# Records from a collection
━━━━━━━━━━━━━━━━
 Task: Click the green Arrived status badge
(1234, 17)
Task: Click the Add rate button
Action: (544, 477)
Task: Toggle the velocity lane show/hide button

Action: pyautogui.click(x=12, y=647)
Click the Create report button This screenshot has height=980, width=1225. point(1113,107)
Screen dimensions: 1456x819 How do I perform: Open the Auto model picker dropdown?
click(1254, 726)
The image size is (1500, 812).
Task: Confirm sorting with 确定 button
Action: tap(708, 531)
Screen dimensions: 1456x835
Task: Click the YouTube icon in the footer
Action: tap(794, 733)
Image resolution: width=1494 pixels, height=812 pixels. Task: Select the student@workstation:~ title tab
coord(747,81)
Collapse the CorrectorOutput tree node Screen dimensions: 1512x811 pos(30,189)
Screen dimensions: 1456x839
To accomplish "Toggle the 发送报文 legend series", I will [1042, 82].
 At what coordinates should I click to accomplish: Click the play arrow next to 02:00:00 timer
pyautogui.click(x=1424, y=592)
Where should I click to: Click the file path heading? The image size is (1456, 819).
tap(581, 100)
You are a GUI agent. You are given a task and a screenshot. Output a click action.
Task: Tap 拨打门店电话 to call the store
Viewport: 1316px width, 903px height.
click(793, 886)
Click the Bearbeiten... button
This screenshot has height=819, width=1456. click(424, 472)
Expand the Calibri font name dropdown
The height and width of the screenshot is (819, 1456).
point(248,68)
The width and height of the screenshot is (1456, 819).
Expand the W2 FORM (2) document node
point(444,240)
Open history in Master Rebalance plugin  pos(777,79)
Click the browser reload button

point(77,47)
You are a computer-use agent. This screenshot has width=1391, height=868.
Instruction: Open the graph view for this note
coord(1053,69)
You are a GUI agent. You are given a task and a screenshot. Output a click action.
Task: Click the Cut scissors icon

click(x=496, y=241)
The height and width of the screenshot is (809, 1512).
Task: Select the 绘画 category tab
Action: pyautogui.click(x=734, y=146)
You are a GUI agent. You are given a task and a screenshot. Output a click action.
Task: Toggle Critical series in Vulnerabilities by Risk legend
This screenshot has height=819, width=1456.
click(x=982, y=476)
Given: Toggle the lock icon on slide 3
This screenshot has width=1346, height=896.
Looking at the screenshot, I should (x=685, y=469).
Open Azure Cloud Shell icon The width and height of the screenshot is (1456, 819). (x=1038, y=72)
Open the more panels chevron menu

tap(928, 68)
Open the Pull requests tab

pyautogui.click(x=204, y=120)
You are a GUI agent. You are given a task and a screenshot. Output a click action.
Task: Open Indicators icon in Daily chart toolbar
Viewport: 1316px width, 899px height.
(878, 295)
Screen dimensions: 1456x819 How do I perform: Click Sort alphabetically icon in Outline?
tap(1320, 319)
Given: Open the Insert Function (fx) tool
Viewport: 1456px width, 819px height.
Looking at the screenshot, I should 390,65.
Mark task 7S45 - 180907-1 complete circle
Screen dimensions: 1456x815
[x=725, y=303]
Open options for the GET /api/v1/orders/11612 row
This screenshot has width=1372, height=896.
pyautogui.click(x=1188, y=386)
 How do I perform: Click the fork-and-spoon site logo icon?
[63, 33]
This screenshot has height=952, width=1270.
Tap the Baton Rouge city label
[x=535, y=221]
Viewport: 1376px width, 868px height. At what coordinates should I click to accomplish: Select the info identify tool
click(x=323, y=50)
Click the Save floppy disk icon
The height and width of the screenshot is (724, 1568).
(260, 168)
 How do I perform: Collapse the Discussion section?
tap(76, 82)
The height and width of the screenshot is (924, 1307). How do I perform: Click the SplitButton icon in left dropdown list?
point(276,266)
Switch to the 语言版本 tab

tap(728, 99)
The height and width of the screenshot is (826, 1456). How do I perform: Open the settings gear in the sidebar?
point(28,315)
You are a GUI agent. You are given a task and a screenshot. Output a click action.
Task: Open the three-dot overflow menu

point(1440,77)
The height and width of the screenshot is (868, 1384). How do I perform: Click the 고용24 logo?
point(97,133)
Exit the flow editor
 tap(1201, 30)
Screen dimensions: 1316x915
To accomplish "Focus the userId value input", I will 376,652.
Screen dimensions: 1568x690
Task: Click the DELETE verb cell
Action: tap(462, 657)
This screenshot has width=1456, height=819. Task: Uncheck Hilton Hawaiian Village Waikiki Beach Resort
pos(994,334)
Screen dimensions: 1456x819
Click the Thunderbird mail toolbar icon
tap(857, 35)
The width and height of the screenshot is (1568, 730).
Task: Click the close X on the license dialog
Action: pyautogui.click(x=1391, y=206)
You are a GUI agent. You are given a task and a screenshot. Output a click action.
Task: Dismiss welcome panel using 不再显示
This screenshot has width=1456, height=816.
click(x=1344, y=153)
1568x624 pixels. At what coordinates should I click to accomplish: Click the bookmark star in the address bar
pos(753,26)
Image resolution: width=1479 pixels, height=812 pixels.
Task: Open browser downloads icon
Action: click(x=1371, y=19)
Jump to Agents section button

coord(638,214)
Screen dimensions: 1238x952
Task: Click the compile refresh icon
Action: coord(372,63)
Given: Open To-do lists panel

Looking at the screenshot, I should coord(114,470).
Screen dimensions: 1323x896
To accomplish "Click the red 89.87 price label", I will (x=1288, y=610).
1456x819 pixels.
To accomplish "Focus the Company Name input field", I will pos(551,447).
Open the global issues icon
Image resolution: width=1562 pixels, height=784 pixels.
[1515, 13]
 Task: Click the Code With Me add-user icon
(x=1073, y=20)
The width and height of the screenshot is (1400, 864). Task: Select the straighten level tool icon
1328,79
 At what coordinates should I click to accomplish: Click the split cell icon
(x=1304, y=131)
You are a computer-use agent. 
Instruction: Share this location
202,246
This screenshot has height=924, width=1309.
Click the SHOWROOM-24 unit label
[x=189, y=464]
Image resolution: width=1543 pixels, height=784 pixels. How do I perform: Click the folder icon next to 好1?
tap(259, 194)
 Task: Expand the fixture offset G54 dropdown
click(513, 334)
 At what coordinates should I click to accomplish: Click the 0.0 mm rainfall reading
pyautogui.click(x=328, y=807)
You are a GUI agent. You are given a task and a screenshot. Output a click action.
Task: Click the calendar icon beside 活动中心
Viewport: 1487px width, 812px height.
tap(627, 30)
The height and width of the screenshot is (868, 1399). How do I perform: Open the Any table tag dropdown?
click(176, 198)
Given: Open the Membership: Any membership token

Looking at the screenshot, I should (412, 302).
━━━━━━━━━━━━━━━━
# WHAT YOU WILL DO
What are the lines above, starting at the one with "The height and width of the screenshot is (724, 1568)." and ending at the one with "1456x819 pixels."? Give them again exactly, and only them.

# RESULT OF THE TASK
The height and width of the screenshot is (724, 1568).
(260, 168)
 How do I perform: Collapse the Discussion section?
tap(76, 82)
The height and width of the screenshot is (924, 1307). How do I perform: Click the SplitButton icon in left dropdown list?
point(276,266)
Switch to the 语言版本 tab

tap(728, 99)
The height and width of the screenshot is (826, 1456). How do I perform: Open the settings gear in the sidebar?
point(28,315)
You are a GUI agent. You are given a task and a screenshot. Output a click action.
Task: Open the three-dot overflow menu

point(1440,77)
The height and width of the screenshot is (868, 1384). How do I perform: Click the 고용24 logo?
point(97,133)
Exit the flow editor
 tap(1201, 30)
Screen dimensions: 1316x915
To accomplish "Focus the userId value input", I will 376,652.
Screen dimensions: 1568x690
Task: Click the DELETE verb cell
Action: tap(462, 657)
This screenshot has width=1456, height=819. Task: Uncheck Hilton Hawaiian Village Waikiki Beach Resort
pos(994,334)
Screen dimensions: 1456x819
Click the Thunderbird mail toolbar icon
tap(857, 35)
The width and height of the screenshot is (1568, 730).
Task: Click the close X on the license dialog
Action: pyautogui.click(x=1391, y=206)
You are a GUI agent. You are given a task and a screenshot. Output a click action.
Task: Dismiss welcome panel using 不再显示
This screenshot has width=1456, height=816.
click(x=1344, y=153)
1568x624 pixels. At what coordinates should I click to accomplish: Click the bookmark star in the address bar
pos(753,26)
Image resolution: width=1479 pixels, height=812 pixels.
Task: Open browser downloads icon
Action: click(x=1371, y=19)
Jump to Agents section button

coord(638,214)
Screen dimensions: 1238x952
Task: Click the compile refresh icon
Action: coord(372,63)
Given: Open To-do lists panel

Looking at the screenshot, I should coord(114,470).
Screen dimensions: 1323x896
To accomplish "Click the red 89.87 price label", I will (x=1288, y=610).
1456x819 pixels.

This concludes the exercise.